Pois o documentarista engordou, teve problemas no fígado, depressão e disfunção sexual, entre outros efeitos. Seu filme virou bandeira num país que sofre uma epidemia de obesidade, segundo o mesmo FDA, causada principalmente pela explosão do consumo de fast food entre jovens.
"Curto e grosso: comer nesse tipo de fast food todo dia ou freqüentemente faz mal", disse à Folha o médico Carlos Augusto Monteiro, professor titular do Departamento de Nutrição da Faculdade de Saúde Pública da USP. "Equivale a comer uma feijoada: uma vez por mês, OK, mais que isso se torna prejudicial." (leia mais à pág. 8)
Já o caso ideológico é anterior e não diz respeito à qualidade do que oferecem as redes, mas ao que representam no imaginário coletivo, algo como se fosse a versão sólida da Coca-Cola ou a cozinha do Tio Sam. Vem da reação que o governo do presidente George W. Bush teve ao ataque terrorista de 11 de Setembro, explicitada na chamada Doutrina Bush, que defende ataques preventivos contra países potencialmente ameaçadores aos EUA ou que apóiem grupos terroristas e que resultou na Guerra do Afeganistão e na invasão do Iraque.
"Nós ainda não temos a real dimensão da perda de solidariedade, de simpatia que o "american way of life" tem sofrido desde o ataque terrorista de 11 de Setembro", disse Maria Aparecida de Aquino, professora de história contemporânea da Universidade de São Paulo (USP). "É avassaladora e muito rápida, principalmente no Brasil."
Para a acadêmica, o jovem repete chavões como "abaixo o imperialismo norte-americano" ou "fora com os ianques" um pouco por cópia, mas no fundo percebe que "um boicotezinho, por menor que seja", pode ser bem-vindo e fazer diferença no estado das coisas. "É até saudável", acredita.

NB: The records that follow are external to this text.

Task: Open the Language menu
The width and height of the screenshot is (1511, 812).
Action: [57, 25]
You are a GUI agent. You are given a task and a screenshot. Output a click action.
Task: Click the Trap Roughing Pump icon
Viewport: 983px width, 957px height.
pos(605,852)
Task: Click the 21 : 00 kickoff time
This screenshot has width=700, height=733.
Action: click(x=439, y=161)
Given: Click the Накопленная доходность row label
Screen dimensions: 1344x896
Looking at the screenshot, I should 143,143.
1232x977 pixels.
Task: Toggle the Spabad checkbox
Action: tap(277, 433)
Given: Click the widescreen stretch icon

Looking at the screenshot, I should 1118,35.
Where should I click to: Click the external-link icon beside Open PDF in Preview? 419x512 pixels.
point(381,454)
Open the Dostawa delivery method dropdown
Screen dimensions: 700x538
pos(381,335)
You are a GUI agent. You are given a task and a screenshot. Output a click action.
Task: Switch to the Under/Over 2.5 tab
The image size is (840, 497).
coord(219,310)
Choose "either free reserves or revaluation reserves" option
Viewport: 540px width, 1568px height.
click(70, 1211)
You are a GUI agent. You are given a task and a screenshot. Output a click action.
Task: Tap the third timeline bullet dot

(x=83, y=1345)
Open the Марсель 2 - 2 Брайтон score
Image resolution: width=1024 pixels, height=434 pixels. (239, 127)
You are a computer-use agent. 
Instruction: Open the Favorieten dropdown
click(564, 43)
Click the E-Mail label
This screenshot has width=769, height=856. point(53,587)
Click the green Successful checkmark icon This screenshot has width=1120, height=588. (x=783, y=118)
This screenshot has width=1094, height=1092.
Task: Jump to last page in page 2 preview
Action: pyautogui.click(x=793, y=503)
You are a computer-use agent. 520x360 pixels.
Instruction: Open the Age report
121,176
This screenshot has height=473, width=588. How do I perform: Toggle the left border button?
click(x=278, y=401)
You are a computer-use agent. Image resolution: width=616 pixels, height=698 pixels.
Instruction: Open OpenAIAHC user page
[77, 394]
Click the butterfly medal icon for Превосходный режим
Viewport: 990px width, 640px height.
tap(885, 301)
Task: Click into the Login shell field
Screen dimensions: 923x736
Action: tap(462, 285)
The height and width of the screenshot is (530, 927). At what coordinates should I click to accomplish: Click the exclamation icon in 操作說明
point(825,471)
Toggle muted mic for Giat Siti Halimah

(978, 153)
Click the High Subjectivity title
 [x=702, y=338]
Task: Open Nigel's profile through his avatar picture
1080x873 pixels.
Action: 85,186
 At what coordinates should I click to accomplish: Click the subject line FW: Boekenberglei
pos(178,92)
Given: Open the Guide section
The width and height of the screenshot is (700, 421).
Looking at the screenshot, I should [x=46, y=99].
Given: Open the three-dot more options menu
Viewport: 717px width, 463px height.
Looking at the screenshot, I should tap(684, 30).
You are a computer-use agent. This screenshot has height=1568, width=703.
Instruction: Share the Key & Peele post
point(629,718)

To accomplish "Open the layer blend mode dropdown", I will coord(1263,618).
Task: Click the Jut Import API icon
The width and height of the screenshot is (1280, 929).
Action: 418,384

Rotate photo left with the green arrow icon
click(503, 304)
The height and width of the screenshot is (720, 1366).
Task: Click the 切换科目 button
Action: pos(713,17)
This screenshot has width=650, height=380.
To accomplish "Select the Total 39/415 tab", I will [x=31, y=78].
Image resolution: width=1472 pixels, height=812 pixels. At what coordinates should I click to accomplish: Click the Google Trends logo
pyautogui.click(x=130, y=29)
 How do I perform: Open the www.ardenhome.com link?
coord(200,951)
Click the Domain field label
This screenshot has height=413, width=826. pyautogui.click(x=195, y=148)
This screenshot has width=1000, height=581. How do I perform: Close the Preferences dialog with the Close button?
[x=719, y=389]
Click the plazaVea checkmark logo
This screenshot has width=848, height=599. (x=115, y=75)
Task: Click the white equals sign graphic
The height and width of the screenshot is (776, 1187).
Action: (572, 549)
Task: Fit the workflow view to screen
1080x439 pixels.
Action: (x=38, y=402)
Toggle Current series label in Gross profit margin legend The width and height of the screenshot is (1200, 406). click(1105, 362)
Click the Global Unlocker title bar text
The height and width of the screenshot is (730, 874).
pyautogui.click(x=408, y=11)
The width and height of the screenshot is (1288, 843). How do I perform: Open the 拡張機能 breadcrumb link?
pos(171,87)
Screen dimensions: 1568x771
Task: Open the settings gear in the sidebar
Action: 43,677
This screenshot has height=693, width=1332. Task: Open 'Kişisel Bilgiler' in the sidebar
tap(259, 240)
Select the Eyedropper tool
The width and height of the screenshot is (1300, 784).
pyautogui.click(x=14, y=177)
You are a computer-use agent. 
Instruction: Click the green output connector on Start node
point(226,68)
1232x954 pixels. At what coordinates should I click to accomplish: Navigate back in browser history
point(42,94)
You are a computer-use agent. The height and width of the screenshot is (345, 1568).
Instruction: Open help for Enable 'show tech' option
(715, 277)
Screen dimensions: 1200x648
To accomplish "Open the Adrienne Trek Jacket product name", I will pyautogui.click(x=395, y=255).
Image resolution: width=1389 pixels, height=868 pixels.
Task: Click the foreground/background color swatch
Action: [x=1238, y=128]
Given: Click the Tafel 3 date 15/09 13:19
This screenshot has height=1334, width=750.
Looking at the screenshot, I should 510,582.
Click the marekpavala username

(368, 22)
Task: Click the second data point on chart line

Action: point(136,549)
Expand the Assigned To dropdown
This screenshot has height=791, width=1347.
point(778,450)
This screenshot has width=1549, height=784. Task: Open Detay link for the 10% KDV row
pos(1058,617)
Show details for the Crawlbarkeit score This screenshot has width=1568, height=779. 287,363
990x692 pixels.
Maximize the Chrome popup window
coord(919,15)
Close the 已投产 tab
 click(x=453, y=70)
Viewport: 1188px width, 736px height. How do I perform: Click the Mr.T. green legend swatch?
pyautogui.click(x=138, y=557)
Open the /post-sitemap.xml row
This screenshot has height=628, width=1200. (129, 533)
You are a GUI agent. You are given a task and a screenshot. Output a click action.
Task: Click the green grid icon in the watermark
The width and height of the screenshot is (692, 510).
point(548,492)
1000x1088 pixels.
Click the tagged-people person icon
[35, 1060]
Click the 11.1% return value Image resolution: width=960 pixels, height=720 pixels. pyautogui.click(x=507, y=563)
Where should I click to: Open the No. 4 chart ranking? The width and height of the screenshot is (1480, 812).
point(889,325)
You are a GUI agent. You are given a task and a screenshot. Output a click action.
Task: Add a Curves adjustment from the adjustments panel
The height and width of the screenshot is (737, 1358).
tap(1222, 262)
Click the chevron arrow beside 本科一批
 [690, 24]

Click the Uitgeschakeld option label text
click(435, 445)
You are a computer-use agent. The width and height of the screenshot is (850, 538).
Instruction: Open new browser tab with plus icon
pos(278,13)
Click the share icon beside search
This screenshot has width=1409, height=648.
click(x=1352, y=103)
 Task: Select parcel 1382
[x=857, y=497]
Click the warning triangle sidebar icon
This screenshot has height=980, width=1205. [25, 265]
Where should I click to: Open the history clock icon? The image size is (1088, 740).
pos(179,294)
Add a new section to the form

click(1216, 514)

No meio do caminho, estão os contemporizadores. Aí se encaixa o webmaster paulistano Roberto Nogueira, 21. "Adoro o Bob's, seus lanches com peru e frango", disse. "E vou ao McDonald's quando estou com amigos e todos resolvem comer lá, pela praticidade."
O fato é que, saudável ou não-saudável, símbolo do imperialismo ou não, no Brasil, só no ano passado, a rede teve 500 milhões de consumidores. Além disso, o McDonald's gera 66 mil empregos diretos e indiretos e, segundo estudo da Fundação Getúlio Vargas divulgado no mês passado, é a empresa que mais oferece a oportunidade do primeiro emprego -70% de seu quadro é formado por jovens em seu primeiro trabalho com carteira assinada.